> [Exercise requirements] Gather every line in the material below that contains the word "Desk". Case counts, so only matches with the same capitalization qualify.
· · · · · · ·
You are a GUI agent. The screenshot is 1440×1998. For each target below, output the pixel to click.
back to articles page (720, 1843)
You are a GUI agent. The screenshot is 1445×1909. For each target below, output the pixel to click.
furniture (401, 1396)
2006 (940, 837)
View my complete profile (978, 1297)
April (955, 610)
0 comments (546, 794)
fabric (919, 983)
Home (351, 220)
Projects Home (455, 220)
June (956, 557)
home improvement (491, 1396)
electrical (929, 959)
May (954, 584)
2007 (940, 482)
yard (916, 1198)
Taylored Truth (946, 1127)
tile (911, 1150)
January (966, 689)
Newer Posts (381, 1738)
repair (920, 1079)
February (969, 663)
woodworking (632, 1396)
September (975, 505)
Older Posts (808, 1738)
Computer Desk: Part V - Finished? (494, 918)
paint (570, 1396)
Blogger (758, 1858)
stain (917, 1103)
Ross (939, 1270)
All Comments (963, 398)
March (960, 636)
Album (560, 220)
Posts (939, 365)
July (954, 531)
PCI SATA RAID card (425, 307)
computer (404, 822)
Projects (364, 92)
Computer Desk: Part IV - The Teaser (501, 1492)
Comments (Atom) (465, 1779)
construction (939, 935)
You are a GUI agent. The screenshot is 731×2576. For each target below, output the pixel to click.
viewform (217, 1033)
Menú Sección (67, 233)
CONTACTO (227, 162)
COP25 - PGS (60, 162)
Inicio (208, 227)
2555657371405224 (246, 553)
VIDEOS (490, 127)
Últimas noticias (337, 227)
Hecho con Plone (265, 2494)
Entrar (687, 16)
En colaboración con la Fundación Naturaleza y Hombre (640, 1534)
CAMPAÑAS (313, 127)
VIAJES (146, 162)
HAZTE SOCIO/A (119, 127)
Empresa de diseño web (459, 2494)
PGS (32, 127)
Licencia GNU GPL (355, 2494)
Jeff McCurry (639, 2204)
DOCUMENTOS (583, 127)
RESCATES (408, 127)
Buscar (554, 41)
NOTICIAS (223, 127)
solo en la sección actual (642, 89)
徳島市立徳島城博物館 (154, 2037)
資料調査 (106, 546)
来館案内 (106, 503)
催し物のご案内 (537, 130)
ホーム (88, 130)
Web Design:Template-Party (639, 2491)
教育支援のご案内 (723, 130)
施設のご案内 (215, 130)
· · · · · · ·
> [The result]
Computer Desk: Part V - Finished? (494, 918)
Computer Desk: Part IV - The Teaser (501, 1492)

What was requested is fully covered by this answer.